▸ What you should do:
Reproduce verbatim the lines of the material, starting at its first line and ending at the line that contains "Looking at the screenshot, I should pos(199,349).", with both ends included.

━━━━━ Supplied material ━━━━━

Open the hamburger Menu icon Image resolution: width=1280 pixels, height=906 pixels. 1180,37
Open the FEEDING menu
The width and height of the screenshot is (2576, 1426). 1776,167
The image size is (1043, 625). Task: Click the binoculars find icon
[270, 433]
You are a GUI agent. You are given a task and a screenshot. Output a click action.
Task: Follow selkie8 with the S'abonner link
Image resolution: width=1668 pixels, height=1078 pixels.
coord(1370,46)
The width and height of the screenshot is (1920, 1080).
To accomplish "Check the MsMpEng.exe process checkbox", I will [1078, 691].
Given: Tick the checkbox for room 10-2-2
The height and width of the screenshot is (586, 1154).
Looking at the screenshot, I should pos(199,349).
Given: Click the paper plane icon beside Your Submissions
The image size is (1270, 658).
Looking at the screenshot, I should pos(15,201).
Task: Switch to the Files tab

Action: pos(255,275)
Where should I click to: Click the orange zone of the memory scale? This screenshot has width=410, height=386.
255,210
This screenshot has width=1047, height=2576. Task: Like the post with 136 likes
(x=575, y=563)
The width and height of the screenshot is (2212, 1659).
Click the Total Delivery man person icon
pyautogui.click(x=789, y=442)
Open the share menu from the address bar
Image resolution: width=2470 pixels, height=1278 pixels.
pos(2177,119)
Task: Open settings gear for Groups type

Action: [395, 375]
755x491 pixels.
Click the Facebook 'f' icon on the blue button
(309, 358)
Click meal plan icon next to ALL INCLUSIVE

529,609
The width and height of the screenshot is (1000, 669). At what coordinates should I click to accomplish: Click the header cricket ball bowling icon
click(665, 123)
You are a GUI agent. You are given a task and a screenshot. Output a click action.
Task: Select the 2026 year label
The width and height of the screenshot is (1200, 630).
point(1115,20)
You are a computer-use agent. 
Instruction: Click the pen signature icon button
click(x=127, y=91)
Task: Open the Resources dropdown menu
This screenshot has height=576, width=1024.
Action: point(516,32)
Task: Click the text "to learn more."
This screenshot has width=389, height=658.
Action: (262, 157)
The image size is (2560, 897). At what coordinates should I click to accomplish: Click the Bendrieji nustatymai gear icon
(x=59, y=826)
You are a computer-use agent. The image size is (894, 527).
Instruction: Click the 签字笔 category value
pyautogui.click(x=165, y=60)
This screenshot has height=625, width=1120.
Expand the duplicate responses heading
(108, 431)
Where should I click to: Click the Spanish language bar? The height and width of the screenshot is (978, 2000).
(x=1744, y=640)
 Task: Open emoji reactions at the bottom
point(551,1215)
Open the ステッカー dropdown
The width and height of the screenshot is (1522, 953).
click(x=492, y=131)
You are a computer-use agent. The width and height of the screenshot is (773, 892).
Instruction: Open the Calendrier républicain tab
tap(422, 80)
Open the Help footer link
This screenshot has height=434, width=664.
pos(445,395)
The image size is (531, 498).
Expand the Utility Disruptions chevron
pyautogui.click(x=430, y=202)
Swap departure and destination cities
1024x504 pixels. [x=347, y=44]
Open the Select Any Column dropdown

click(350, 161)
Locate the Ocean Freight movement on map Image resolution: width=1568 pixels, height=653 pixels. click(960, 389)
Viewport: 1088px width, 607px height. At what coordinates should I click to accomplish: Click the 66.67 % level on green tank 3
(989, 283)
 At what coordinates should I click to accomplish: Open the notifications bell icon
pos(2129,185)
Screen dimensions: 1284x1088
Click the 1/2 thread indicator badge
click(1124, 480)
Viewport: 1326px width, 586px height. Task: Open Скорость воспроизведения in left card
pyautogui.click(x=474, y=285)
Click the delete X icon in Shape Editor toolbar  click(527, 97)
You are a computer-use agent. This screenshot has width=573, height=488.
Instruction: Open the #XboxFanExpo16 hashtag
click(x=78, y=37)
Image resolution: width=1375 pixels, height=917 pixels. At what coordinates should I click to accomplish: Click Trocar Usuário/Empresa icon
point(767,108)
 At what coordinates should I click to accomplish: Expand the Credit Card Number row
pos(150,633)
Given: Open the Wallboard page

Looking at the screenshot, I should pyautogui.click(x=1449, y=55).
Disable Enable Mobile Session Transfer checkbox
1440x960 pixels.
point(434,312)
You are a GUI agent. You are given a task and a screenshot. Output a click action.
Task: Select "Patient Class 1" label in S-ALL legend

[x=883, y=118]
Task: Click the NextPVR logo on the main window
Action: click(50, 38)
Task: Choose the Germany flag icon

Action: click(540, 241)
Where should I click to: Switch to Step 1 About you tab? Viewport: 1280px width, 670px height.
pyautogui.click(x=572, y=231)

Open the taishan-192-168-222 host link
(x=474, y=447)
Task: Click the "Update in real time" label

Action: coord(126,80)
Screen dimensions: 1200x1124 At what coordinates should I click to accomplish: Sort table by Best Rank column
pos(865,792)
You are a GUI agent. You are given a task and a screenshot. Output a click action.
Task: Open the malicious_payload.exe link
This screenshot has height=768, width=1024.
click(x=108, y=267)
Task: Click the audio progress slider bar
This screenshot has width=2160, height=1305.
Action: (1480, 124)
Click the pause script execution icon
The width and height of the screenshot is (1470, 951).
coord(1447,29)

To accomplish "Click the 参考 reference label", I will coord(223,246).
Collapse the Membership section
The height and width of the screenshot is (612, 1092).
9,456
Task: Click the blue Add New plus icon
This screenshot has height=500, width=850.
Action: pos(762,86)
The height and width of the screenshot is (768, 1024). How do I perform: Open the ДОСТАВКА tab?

━━━━━

▸ Final result:
Open the hamburger Menu icon Image resolution: width=1280 pixels, height=906 pixels. 1180,37
Open the FEEDING menu
The width and height of the screenshot is (2576, 1426). 1776,167
The image size is (1043, 625). Task: Click the binoculars find icon
[270, 433]
You are a GUI agent. You are given a task and a screenshot. Output a click action.
Task: Follow selkie8 with the S'abonner link
Image resolution: width=1668 pixels, height=1078 pixels.
coord(1370,46)
The width and height of the screenshot is (1920, 1080).
To accomplish "Check the MsMpEng.exe process checkbox", I will [1078, 691].
Given: Tick the checkbox for room 10-2-2
The height and width of the screenshot is (586, 1154).
Looking at the screenshot, I should pos(199,349).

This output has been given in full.